Copy all lines below that use the word "browser".

--*--

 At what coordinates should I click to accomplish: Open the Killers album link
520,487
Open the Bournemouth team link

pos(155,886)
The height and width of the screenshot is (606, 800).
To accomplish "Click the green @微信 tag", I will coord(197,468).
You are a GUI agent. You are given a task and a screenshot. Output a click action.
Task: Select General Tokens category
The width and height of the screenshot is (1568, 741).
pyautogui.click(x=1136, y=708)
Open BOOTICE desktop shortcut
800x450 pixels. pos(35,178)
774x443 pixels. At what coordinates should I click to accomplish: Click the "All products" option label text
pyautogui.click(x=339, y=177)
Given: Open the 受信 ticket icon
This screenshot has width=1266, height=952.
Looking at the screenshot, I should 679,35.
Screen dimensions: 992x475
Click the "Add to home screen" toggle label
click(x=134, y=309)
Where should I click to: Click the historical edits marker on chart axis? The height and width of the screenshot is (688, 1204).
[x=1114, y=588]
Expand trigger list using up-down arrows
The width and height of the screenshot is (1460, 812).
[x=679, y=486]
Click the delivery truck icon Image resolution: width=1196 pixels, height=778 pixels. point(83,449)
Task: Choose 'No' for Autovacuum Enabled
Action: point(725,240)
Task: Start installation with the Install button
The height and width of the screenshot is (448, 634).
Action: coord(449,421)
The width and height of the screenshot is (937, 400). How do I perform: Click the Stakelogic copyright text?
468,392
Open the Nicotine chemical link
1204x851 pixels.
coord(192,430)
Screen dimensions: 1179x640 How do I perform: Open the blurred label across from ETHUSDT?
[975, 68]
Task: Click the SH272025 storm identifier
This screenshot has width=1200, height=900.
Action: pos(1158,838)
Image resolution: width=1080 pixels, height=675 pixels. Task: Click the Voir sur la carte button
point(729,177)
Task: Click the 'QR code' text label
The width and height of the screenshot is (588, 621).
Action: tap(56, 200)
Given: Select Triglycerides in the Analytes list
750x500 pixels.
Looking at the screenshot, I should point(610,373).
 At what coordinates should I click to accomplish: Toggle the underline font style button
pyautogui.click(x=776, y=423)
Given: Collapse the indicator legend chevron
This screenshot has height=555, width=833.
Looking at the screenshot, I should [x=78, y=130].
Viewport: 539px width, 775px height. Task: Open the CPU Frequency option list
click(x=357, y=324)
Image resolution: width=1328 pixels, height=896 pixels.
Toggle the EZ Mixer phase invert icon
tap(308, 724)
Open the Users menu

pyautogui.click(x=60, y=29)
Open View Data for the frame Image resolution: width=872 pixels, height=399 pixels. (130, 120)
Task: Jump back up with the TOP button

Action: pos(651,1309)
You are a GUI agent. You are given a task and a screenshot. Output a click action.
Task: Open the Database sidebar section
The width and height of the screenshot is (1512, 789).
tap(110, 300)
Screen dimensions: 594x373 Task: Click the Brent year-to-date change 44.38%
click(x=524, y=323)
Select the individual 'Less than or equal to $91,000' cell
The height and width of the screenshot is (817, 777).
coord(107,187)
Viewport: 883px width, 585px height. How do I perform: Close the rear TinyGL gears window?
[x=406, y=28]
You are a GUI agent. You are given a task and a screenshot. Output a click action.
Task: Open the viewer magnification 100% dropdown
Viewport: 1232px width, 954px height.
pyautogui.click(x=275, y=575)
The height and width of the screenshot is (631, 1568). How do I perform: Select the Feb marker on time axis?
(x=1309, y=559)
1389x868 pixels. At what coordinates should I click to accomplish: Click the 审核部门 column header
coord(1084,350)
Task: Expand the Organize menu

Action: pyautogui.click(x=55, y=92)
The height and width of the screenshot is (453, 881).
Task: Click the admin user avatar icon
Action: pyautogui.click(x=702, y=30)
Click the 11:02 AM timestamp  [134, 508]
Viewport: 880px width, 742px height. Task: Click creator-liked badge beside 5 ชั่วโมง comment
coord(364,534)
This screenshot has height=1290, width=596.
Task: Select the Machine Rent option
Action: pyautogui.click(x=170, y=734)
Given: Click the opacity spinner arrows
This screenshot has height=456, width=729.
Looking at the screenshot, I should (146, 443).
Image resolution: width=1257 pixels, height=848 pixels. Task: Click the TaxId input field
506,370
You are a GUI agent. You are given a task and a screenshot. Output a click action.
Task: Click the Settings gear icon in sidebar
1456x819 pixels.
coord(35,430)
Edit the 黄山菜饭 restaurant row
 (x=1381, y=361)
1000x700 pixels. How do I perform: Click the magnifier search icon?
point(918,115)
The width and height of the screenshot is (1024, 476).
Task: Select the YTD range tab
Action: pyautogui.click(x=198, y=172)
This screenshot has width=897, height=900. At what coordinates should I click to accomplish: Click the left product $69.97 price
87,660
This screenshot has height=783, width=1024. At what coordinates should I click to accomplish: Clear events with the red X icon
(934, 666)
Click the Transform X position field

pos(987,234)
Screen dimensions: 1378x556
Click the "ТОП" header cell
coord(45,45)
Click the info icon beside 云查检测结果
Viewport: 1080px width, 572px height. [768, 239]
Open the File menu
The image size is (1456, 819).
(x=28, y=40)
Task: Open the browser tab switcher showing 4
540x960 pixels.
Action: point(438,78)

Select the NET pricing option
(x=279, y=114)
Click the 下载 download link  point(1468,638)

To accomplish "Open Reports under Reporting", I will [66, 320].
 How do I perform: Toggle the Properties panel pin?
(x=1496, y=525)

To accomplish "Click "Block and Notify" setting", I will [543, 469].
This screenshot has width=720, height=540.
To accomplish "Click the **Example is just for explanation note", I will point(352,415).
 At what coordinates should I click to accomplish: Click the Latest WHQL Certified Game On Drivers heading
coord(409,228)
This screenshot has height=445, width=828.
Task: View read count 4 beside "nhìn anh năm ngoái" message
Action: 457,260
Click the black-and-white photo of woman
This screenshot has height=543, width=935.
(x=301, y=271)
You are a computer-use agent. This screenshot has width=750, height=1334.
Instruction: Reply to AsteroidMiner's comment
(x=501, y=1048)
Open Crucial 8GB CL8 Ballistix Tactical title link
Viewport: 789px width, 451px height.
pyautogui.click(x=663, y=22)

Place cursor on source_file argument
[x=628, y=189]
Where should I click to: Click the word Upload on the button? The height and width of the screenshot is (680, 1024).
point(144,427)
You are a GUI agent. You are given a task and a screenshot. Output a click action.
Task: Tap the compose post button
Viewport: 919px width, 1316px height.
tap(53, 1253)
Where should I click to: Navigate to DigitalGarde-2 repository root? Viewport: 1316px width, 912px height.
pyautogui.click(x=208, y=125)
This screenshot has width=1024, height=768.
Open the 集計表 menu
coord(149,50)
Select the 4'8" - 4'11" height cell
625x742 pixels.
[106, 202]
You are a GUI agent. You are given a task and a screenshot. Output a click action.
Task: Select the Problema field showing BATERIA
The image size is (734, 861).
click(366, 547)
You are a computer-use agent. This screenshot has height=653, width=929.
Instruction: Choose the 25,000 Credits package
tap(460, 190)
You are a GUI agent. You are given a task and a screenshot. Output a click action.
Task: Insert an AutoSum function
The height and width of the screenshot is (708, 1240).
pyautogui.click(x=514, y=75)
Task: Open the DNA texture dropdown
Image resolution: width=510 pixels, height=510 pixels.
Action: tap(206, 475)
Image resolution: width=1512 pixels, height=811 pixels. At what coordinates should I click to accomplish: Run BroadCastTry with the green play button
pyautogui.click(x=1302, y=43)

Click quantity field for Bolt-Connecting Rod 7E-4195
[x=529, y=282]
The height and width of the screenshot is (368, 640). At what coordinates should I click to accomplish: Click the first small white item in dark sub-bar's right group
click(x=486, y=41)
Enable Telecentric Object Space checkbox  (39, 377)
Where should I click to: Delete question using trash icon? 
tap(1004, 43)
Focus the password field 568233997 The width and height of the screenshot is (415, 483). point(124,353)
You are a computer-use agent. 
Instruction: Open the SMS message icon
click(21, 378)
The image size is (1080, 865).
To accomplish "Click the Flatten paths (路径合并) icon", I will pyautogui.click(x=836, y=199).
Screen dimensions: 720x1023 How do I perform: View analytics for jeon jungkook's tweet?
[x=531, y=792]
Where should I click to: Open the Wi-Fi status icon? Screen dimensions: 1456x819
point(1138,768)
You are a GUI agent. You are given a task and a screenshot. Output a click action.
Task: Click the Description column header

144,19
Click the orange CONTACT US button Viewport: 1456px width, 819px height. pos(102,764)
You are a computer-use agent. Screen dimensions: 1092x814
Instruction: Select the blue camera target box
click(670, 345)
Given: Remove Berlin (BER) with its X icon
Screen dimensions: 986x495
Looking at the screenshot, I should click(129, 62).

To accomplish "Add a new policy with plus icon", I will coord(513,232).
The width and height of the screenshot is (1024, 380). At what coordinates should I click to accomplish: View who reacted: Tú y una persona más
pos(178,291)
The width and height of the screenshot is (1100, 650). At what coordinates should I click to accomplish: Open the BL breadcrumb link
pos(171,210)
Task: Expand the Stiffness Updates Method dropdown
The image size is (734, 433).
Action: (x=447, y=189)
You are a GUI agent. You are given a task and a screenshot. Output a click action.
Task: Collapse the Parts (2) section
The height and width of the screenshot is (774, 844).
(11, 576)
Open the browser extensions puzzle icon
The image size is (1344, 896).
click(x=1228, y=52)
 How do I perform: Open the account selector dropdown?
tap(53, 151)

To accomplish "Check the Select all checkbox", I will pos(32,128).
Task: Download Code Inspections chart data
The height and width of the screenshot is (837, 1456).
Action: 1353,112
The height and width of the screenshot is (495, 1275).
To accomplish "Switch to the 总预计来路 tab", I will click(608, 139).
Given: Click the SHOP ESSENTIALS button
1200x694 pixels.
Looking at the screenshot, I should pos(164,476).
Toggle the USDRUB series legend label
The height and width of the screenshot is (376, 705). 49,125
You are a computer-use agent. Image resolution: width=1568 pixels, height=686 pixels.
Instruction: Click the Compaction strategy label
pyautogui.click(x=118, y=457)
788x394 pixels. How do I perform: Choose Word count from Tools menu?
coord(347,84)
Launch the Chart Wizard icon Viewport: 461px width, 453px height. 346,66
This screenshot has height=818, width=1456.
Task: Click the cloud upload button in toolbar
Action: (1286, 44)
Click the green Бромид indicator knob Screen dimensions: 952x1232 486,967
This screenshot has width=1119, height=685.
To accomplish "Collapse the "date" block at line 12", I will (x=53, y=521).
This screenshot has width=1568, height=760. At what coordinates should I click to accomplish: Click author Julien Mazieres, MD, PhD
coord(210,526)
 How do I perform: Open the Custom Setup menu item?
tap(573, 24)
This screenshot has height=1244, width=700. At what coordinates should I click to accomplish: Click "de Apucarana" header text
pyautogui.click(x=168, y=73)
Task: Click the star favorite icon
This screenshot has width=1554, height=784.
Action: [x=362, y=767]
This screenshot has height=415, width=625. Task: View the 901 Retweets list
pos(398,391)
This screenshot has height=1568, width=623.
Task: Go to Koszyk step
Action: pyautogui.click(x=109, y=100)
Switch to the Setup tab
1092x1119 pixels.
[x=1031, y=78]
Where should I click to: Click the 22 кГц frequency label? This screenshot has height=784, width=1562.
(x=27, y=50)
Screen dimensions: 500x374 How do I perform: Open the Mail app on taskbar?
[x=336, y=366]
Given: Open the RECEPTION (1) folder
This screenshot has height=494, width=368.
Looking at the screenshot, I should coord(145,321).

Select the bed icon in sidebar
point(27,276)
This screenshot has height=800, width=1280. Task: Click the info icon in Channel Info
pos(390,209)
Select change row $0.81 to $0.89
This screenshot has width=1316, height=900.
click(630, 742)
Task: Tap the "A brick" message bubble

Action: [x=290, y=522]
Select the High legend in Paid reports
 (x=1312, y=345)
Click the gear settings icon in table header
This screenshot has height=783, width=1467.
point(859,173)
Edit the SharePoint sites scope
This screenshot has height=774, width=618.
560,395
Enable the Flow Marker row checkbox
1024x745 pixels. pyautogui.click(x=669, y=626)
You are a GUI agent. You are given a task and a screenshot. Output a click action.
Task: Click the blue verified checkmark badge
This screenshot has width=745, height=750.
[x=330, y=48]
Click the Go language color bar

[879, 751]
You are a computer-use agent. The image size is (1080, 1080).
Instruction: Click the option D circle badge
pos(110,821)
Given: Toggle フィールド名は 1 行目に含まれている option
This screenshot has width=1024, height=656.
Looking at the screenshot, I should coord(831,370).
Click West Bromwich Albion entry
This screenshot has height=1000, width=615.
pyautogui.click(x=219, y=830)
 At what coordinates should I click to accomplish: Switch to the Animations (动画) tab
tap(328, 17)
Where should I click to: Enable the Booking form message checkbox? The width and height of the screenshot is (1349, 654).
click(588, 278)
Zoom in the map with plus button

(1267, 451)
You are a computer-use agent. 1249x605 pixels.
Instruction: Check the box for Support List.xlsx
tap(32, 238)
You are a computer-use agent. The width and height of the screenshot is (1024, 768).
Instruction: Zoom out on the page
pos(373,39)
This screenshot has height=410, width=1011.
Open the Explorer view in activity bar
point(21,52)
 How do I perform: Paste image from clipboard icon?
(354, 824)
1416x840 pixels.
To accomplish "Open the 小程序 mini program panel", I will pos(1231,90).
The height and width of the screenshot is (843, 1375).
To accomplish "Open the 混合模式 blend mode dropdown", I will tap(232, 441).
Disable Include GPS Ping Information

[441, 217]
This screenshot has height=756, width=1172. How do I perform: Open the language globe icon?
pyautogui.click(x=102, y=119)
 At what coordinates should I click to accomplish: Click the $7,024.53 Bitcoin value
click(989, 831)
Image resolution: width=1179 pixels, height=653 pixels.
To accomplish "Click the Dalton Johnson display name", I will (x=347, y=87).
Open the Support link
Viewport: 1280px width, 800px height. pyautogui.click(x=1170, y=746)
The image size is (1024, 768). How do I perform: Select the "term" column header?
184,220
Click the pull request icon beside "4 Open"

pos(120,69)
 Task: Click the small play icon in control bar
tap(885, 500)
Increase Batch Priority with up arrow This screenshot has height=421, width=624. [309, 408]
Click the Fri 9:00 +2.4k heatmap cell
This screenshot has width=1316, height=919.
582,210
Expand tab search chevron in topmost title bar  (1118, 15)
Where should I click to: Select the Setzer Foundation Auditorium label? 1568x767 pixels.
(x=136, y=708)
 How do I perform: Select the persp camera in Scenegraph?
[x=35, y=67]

--*--

▸ ANSWER BOX:
Task: Open the browser tab switcher showing 4
Open the browser extensions puzzle icon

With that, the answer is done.